DOCUMENT SOURCE
>>>

Viols, l’impunité française ?
Comment les services de Gérald Darmanin découragent les victimes de porter plainte

Sophie Benard

Le 10 juillet 2020, des centaines de femmes défilent à Montpellier pour protester contre la nomination au ministère de l'intérieur de Gérald Darmanin, pourtant visé par une plainte pour viol, et contre des propos de Eric Dupond-Moretti, ministre de la justice, qui avait déclaré qu'au lieu de s'exprimer dans les médias ou sur les réseaux sociaux, #Meeto devrait " saisir les tribunaux ". (Photo Georges GOBET / AFP)

Condamnation de Jean-Marc Morandini à un an de prison avec sursis pour “corruption de mineurs”, placement en garde à vue du Youtubeur Norman Thavaud pour “viol” et “corruption de mineurs”, renvoi devant le tribunal correctionnel de Dominique Boutonnat, grand donateur de la campagne d’Emmanuel Macron (que le président a récemment reconduit à la tête du Centre National du cinéma et qui vient d'être nommé représentant de l'Etat au conseil d'administration de France Télévisions), pour “agression sexuelle”, en apparence, la France traque activement les agresseurs sexuels. Mais derrière ces quelques cas médiatisés, des dizaines de milliers de femmes continuent à être violées chaque année, le plus souvent en toute impunité. En cause ? la faillite de la justice et le mépris pour les victimes du ministère de l’intérieur.

<<<

OBJECTIF ÉNONCÉ 1
Dans l'article sur l'impunité des viols en France, reprenez le passage de "Viols, l’impunité française" à "GOBET / AFP)" en substituant "Toulouse" à "Montpellier".
OBJECTIF ÉNONCÉ 2
Parmi les lignes de données de pointage, recopiez sans rien changer celles qui vont de la ligne contenant "At what coordinates should I click to accomplish: Go" à la ligne contenant "will [x=235, y=84].".
L'article ci-dessus et les lignes qui suivent sont deux matériaux sans lien entre eux.

[Lignes de données de pointage]

>>>

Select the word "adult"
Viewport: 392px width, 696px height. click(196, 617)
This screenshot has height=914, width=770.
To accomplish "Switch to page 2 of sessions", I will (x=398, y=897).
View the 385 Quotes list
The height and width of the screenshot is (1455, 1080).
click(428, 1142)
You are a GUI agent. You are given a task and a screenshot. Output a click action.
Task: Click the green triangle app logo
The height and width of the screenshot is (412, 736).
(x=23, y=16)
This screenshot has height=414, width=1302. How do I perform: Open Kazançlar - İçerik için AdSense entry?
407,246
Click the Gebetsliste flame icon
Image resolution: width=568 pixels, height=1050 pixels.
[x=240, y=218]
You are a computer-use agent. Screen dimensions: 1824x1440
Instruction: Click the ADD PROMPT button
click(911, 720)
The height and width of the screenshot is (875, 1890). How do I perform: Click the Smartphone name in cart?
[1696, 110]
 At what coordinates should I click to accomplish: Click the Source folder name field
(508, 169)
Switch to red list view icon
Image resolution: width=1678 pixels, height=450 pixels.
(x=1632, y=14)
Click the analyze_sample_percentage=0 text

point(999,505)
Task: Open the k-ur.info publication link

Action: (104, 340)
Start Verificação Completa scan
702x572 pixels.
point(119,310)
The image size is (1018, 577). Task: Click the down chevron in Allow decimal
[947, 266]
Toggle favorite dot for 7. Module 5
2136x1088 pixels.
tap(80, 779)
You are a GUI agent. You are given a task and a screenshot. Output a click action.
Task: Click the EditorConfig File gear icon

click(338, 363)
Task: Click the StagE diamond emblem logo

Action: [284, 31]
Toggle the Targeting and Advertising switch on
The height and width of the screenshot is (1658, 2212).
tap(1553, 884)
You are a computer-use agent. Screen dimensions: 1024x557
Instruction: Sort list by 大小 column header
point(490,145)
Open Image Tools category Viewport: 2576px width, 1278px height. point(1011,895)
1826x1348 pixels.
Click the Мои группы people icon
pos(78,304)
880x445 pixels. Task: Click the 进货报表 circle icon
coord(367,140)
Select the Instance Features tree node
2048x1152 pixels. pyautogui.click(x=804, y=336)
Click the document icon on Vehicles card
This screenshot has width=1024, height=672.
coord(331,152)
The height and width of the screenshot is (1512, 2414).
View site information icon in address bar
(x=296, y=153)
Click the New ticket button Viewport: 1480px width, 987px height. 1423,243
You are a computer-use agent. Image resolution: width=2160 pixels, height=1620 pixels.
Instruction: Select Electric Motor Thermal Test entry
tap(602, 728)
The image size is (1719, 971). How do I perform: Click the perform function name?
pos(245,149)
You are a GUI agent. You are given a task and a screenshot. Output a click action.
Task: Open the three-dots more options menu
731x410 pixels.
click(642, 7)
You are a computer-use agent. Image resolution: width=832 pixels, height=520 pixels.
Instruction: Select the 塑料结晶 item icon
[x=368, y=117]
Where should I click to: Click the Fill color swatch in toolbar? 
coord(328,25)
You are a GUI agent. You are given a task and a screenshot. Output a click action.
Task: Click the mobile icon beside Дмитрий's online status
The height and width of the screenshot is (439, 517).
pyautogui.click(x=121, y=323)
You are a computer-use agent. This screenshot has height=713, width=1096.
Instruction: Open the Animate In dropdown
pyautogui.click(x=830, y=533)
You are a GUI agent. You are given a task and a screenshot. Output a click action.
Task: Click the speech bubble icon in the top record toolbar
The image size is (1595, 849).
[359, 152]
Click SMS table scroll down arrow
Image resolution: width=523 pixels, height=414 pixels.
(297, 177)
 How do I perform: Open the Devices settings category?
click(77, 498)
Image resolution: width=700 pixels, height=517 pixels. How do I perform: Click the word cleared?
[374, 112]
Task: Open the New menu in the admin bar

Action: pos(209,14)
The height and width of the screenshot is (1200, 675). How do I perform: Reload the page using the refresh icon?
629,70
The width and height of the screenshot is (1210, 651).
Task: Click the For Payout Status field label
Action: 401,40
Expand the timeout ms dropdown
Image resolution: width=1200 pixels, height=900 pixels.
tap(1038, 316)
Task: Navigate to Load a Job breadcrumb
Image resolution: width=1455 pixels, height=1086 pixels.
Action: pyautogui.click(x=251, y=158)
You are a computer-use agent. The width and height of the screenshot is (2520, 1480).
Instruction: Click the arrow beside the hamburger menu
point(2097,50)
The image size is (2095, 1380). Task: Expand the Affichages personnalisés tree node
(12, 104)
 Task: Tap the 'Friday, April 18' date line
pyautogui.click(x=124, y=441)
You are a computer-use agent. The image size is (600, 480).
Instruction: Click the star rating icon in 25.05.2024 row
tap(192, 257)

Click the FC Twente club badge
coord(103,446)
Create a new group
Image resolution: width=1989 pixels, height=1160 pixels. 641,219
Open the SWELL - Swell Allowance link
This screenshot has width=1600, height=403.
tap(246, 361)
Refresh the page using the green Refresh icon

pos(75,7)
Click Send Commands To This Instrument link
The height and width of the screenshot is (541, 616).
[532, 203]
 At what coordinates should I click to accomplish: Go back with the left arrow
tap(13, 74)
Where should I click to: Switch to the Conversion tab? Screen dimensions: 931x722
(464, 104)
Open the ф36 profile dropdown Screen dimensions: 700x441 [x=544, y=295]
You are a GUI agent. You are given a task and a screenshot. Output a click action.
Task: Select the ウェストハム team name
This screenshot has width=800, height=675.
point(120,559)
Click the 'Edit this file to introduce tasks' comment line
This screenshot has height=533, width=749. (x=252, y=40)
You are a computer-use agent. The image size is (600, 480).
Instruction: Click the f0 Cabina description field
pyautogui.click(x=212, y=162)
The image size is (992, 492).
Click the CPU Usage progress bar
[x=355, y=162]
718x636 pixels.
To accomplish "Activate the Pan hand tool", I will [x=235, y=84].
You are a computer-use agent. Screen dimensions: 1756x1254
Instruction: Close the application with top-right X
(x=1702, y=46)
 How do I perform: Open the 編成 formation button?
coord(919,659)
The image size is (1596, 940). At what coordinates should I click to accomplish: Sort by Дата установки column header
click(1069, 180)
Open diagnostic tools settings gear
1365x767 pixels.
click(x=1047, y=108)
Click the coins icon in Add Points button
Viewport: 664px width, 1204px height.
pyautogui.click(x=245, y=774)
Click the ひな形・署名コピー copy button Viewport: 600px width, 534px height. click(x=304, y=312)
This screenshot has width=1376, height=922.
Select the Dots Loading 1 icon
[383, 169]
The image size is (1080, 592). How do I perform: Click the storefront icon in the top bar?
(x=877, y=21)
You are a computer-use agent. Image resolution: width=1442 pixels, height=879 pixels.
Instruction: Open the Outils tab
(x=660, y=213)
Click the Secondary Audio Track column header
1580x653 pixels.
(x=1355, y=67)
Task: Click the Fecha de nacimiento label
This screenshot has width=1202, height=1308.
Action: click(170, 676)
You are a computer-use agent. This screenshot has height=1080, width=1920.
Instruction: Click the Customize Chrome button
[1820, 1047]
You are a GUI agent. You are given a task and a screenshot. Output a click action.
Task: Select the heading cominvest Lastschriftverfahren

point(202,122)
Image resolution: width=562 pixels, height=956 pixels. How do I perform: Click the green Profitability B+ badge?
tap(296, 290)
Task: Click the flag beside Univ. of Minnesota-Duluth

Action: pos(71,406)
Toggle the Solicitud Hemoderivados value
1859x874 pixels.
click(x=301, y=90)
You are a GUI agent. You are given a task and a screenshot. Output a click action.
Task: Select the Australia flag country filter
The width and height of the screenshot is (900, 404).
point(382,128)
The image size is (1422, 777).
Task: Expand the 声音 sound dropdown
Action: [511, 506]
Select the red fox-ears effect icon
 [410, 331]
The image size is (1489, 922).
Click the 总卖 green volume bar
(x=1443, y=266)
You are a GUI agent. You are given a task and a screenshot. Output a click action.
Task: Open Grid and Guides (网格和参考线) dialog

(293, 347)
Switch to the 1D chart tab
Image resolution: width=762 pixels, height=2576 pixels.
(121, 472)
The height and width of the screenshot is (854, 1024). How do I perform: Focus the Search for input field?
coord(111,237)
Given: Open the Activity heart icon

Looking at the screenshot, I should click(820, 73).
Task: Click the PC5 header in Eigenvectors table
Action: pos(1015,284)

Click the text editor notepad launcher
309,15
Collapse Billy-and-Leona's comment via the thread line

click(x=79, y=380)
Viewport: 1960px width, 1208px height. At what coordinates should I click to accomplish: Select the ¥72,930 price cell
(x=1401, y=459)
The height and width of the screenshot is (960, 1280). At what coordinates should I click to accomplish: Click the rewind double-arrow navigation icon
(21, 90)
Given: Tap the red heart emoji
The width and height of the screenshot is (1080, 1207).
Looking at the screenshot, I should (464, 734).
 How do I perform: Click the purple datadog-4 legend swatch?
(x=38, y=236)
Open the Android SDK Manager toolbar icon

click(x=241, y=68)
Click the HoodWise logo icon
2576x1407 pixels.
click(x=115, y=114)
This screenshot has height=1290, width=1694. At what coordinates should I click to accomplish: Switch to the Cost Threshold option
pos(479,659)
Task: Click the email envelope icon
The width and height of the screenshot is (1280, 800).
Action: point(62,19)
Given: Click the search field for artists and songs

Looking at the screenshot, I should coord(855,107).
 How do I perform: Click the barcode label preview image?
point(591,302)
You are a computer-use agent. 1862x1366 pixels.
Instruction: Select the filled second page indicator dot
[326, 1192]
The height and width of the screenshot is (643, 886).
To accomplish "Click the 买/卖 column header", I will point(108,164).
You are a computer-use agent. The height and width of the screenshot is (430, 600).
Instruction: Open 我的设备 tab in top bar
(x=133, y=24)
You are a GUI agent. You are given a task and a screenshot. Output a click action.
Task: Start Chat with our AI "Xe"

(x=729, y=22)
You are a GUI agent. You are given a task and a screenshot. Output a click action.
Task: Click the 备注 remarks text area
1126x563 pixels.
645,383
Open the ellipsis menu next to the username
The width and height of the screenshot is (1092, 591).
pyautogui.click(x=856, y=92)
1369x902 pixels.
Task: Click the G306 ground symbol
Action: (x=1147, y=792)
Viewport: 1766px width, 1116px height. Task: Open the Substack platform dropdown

<<<

RÉPONSE ATTENDUE 1
Viols, l’impunité française ?
Comment les services de Gérald Darmanin découragent les victimes de porter plainte

Sophie Benard

Le 10 juillet 2020, des centaines de femmes défilent à Toulouse pour protester contre la nomination au ministère de l'intérieur de Gérald Darmanin, pourtant visé par une plainte pour viol, et contre des propos de Eric Dupond-Moretti, ministre de la justice, qui avait déclaré qu'au lieu de s'exprimer dans les médias ou sur les réseaux sociaux, #Meeto devrait " saisir les tribunaux ". (Photo Georges GOBET / AFP)

RÉPONSE ATTENDUE 2
 At what coordinates should I click to accomplish: Go back with the left arrow
tap(13, 74)
Where should I click to: Switch to the Conversion tab? Screen dimensions: 931x722
(464, 104)
Open the ф36 profile dropdown Screen dimensions: 700x441 [x=544, y=295]
You are a GUI agent. You are given a task and a screenshot. Output a click action.
Task: Select the ウェストハム team name
This screenshot has width=800, height=675.
point(120,559)
Click the 'Edit this file to introduce tasks' comment line
This screenshot has height=533, width=749. (x=252, y=40)
You are a computer-use agent. The image size is (600, 480).
Instruction: Click the f0 Cabina description field
pyautogui.click(x=212, y=162)
The image size is (992, 492).
Click the CPU Usage progress bar
[x=355, y=162]
718x636 pixels.
To accomplish "Activate the Pan hand tool", I will [x=235, y=84].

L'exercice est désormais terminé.